Diocese of Jerusalem Bishop Suheil Dawani and his wife, Shafeeqa, at the 2010 General Synod of the Anglican Church of Canada. Photo: General Synod Communications

The following are the two letters:

To the members of The Episcopal Church

From the House of Bishops:

At our meeting in Kanuga, North Carolina, 25-30 March 2011, we considered the plight of our fellow Christians in the land of the Holy One. Bishop Suheil Dawani, of the Diocese of Jerusalem, has for many months been gravely limited in his ability to function as leader of that diocese. We urge your reflection on the following letter, and your response as you deem most appropriate. Change is likeliest when the leaders of our governments know of our urgent concern.

In every part of The Episcopal Church, your response is most likely to be effective when directed to Israel’s ambassador to your nation, to your national leader – President and/or Prime Minister, and/or to your legislative representatives in your national government.

In the dioceses of The Episcopal Church within the United States, those contacts are:

Ambassador Oren:  embsec@washington.mfa.gov.il
President Obama: http://www.whitehouse.gov/contact
House of Representatives: https://writerep.house.gov/writerep/welcome.shtml
Senate: http://senate.gov/general/contact_information/senators_cfm.cfm

In the dioceses of The Episcopal Church beyond the United States, we urge you to work with your diocesan bishop if you are uncertain about how to contact the Israeli Ambassador, your President or Prime Minister, and your legislators.

May God bless the land of the Holy One with peace. I remain

Your servant in Christ,

The Most Rev. Katharine Jefferts Schori
Presiding Bishop and Primate
The Episcopal Church

_________________________________________________________________

A letter from the House of Bishops of The Episcopal Church to the Israeli ambassadors to the nations where The Episcopal Church has dioceses or presence

30 March 2011

It is with deep concern that we inform you that the Anglican Bishop of the Episcopal Diocese of Jerusalem, the Rt. Rev. Suheil Dawani, has been denied renewal of his “Temporary Residency Status” in Jerusalem. This action was taken when the A-5 permits held by the bishop, his wife, and youngest daughter were revoked by the Government of Israel, effective 24 September 2010.

The Government of Israel claims that the permits were denied because of an accusation by the Ministry of the Interior that Bishop Suheil acted with the Palestinian Authority in transferring land owned by Jewish people to the Palestinians, and also helped to register lands of Jewish people in the name of the Church. There were further allegations that documents were forged by the bishop.

Bishop Dawani has vehemently denied these allegations and responded formally to the Ministry of the Interior.
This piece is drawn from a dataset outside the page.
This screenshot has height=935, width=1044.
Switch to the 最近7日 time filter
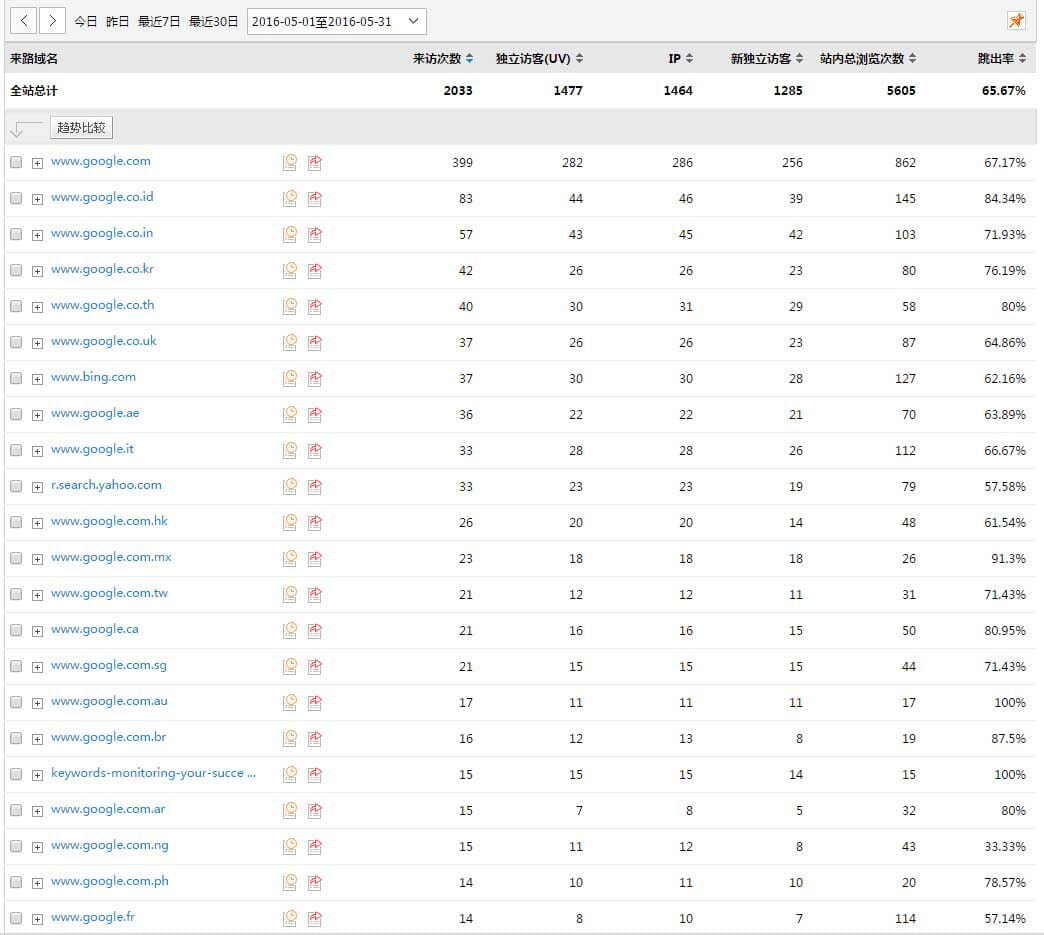coord(160,21)
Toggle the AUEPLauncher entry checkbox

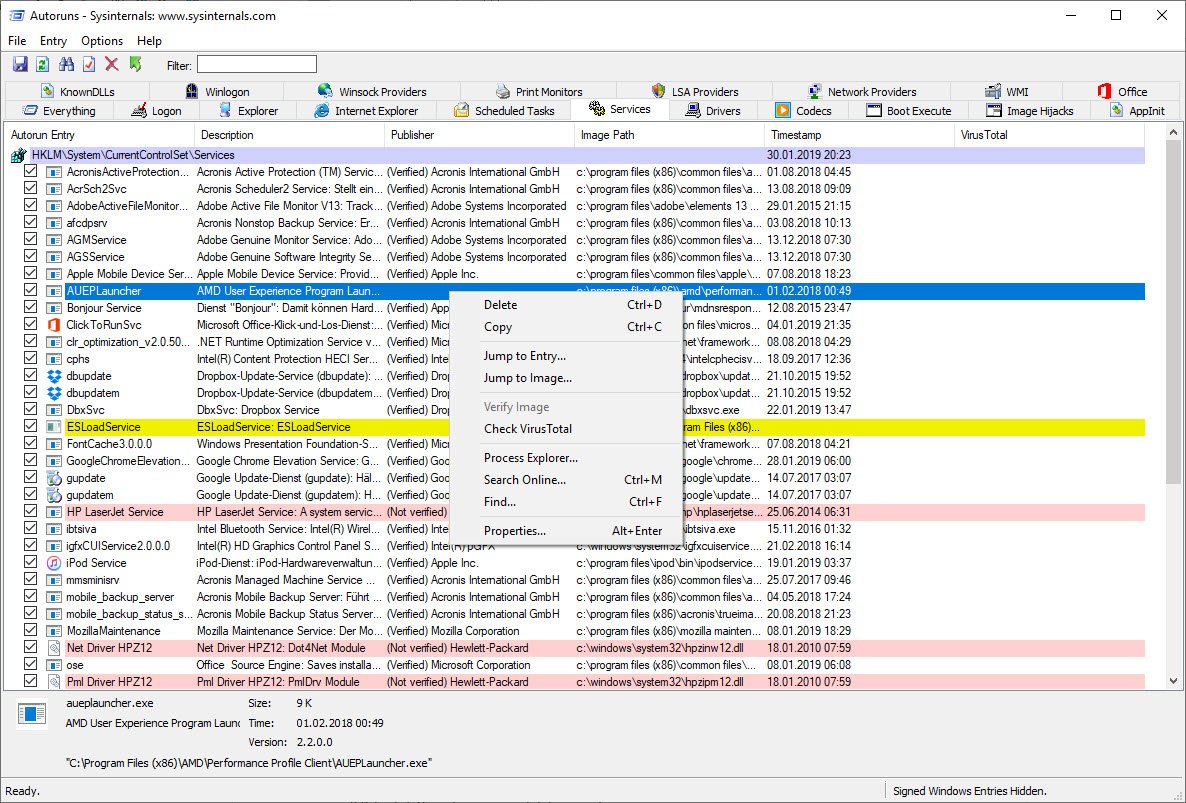pyautogui.click(x=30, y=291)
He has never received a response. The bishop also sent a letter challenging the allegations and demanding that any evidence to secure the claim against him be made known to him. To date no information has been forthcoming.
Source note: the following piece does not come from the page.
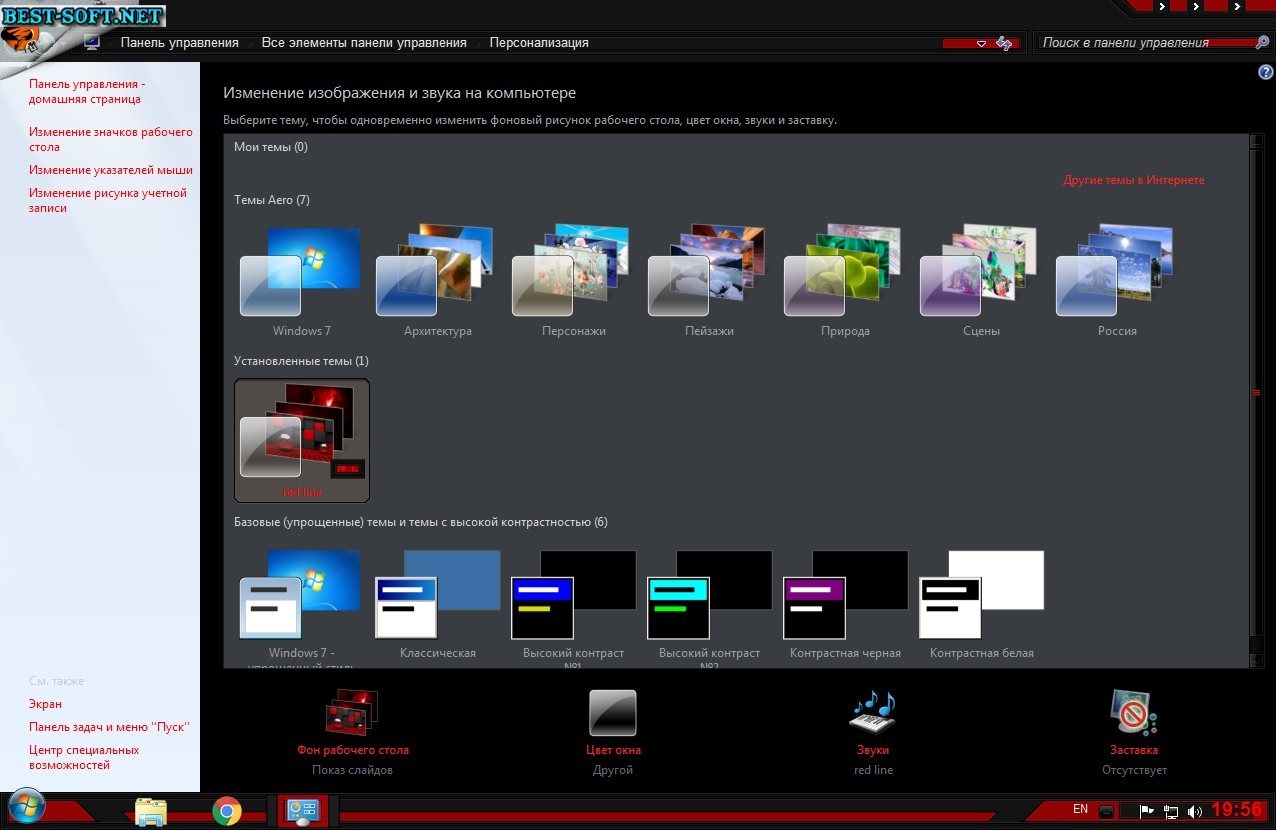This screenshot has width=1276, height=830.
Task: Navigate to Панель управления breadcrumb
Action: point(179,43)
The Archbishop of Canterbury received assurances that the situation would be resolved promptly. Other Anglican leaders including Presiding Bishop Katharine Jefferts Schori, the Episcopal Bishop of Washington D.C. (the Rt. Rev. John B. Chane), and the Primates of the Anglican Communion, representing Anglicans throughout the world, have all used their influence individually and collectively with Israeli authorities, without success to date.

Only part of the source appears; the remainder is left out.